J'aurois beaucoup d'autres choses à dire sur ce subjet; mais "'auray tout dit quand j'auray dit que la veufve jalouse de l'honneur de sa condition, lise attentivement les belles Epistres que le grand sainct Hierosmé escrit à Furia et à Salvia, et à toutes ces autres dames qui furent si heureuses que d'estre filles spirituelles d'un si grand Pere: car il ne se peut rien adjouster à ce qu'il leur dit, sinon cest advertissement, que la vraye veufve ne doit jamais ny blasmer, ny censeurer celles qui passent aux secondes, ou mesme troisiesmes et quatriesmes nopces; car en certains cas Dieu en dispose ainsi pour sa plus grande gloire. Et faut tousjours avoir devant les yeux ceste doctrine des anciens, que ny la vuidité, ny la virginité, n'ont point de rang au ciel, que celuy qui leur est assigné par l'humilité.

CHAPITRE XLI.

Un mot aux vierges.

0 VIERGES! je n'ay à vous dire que ces trois mots; car vous treuverez le reste ailleurs.
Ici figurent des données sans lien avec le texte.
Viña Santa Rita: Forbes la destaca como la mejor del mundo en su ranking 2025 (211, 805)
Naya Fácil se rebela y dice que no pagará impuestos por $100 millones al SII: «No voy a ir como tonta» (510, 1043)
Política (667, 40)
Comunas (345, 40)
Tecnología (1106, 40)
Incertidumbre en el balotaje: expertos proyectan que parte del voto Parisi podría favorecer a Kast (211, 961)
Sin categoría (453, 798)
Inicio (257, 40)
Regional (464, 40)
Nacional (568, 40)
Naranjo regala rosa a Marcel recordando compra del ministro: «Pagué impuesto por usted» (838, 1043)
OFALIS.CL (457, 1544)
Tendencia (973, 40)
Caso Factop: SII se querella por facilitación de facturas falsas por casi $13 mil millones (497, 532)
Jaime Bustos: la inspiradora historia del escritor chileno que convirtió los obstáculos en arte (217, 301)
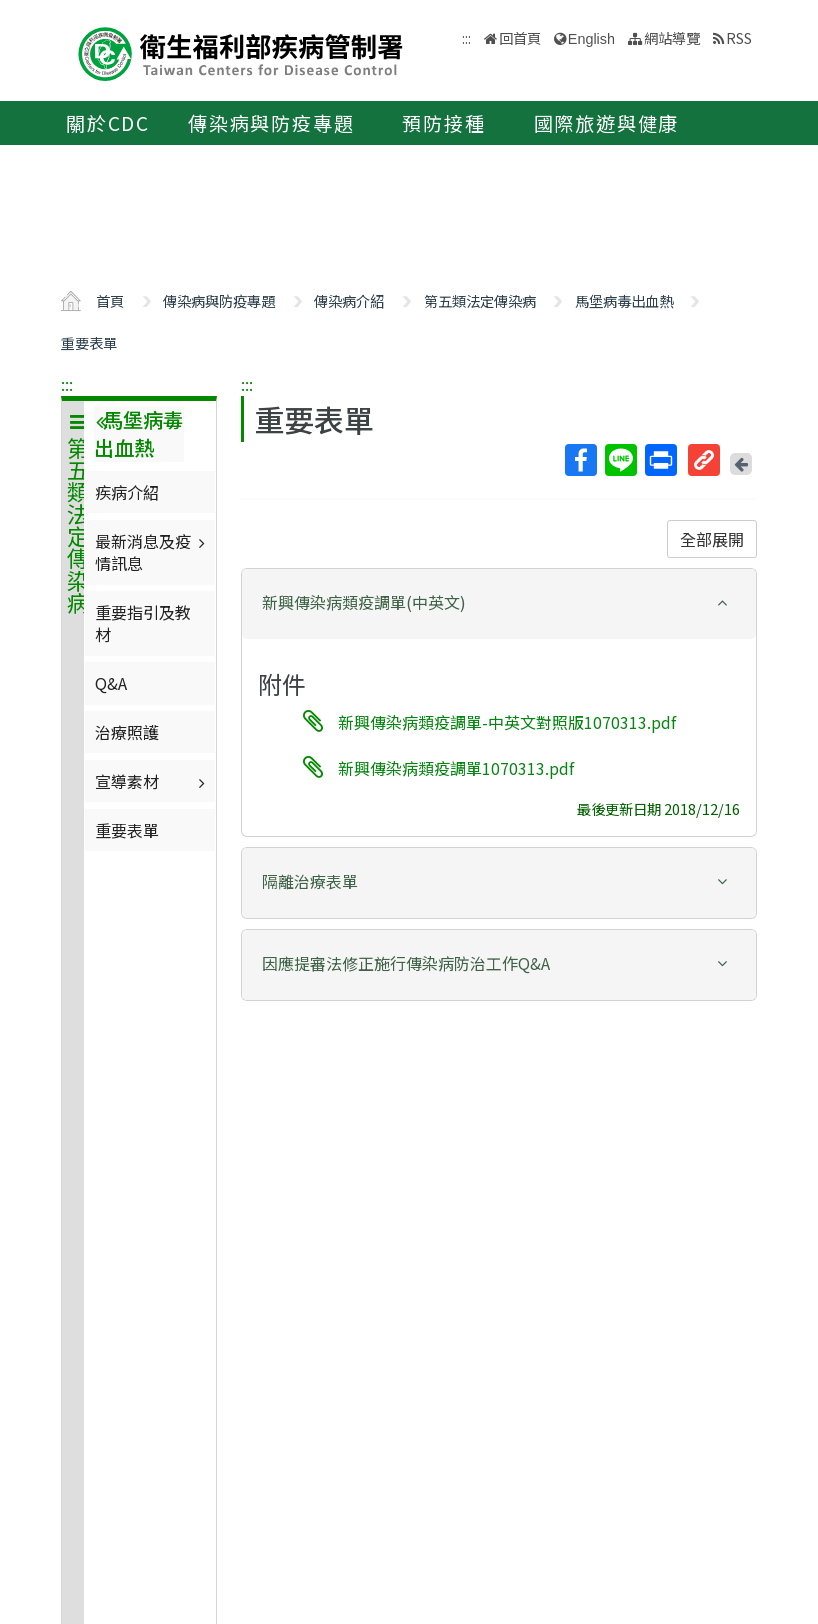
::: (67, 384)
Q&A (111, 683)
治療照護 (127, 732)
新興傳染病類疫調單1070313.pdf (456, 768)
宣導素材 (152, 781)
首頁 (110, 300)
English (591, 39)
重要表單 (89, 342)
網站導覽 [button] (672, 37)
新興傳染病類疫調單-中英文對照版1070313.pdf (507, 721)
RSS (739, 37)
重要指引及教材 (143, 623)
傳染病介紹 (349, 300)
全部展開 (712, 539)
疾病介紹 (127, 492)
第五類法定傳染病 (480, 300)
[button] (499, 602)
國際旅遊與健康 (607, 123)
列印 (660, 460)
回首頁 (520, 37)
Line (620, 460)
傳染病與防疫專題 (271, 123)
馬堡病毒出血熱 (624, 300)
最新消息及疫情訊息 (152, 552)
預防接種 (443, 123)
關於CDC (108, 123)
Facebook (580, 460)
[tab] (499, 604)
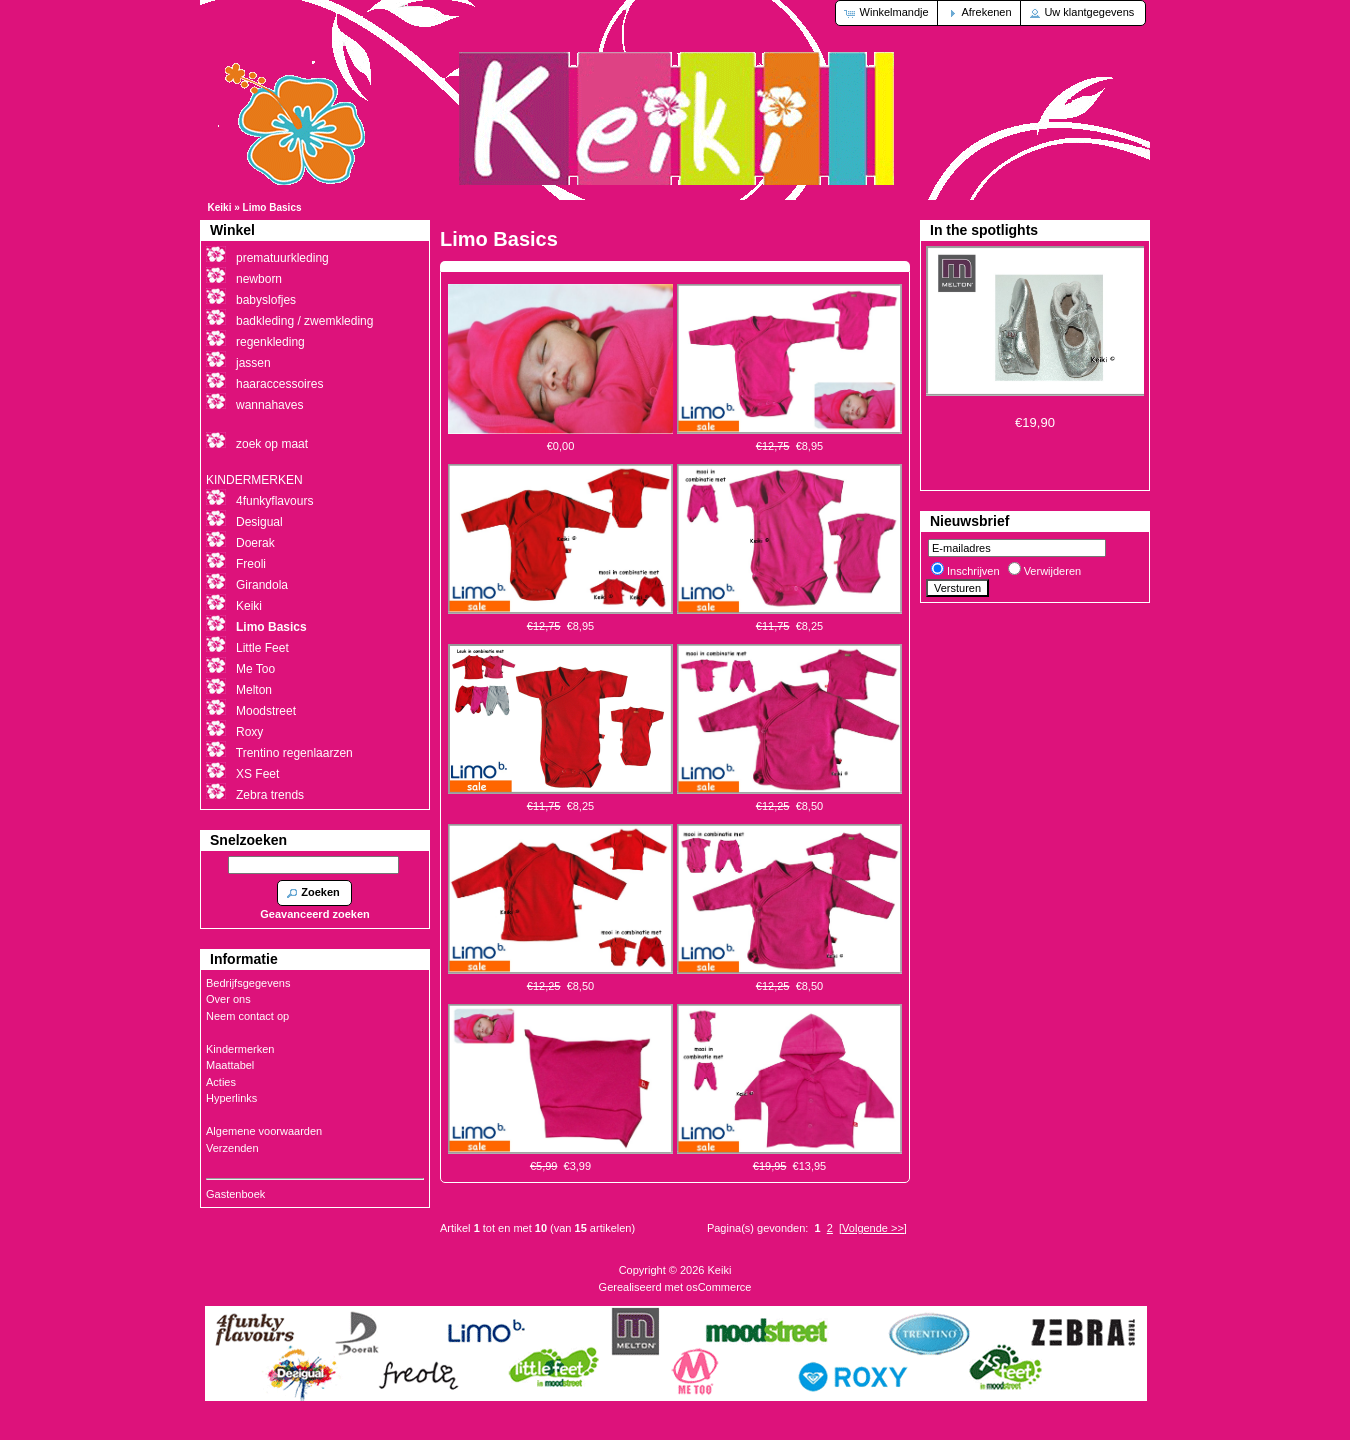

Si vous pretendez au maryage temporel, gardez donc jalousement vostre premier amour pour vostre premier mary. Je pense que c'est une grande tromperie de presenter, en lieu d'un cœur entier et sincere, un cœur tout usé, frelaté et tracassé d'amour. Mais si vostre bonheur vous appelle aux chastes et virginales nopces spirituelles, et qu'à jamais vous veuillez conserver vostre virginité! ô Dieu! conservez vostre amour le plus delicatement que vous pourrez pour cest Espoux divin, qui, estant la pureté mesme, n'ayme rien tant que la pureté, et à qui les premices de toutes choses sont deuës, mais principalement celles de l'amour les Epistres de sainct Hierosme vous fourniront tous les advis qui vous sont necessaires. Et puisque vostre condition vous oblige à l'obeyssance, choysissez une guide sous la conduitte de laquelle vous puissiez plus sainctement desdier vostre cœur et vostre corps à sa divine Majesté.

QUATRIESME PARTIE.

ADVIS NECESSAIRES CONTRE LES TENTATIONS PLUS ORDINAIRES.

CHAPITRE PREMIER.

Qu'il ne faut point s'amuser aux parolles des enfans du monde.

TOUT

UT aussi-tost que les mondains s'appercevront que vous voulez suivre la vie devote, ils decocheront sur vous mille traicts de leur cajollerie et mesdisance: les plus malins calomnieront vostre changement d'hypocrisie, bigotterie et artifice, ils diront que le monde vous a fait mauvais visage, et qu'à son refus vous recourez à Dieu; vos amis s'empresseront à vous fayre un monde de remonstrances fort prudentes et charitables, à leur advis. Vous tomberez (diront-ils), en quelque humeur melancholique, vous perdrez credit au monde, vous vous rendrez insupportable, vous envieillirez devant le tems, vos affaires domestiques en pastiront: il faut vivre au monde comme au monde, on peut bien fayre son salut sans tant de mysteres, et mille telles bagatelles.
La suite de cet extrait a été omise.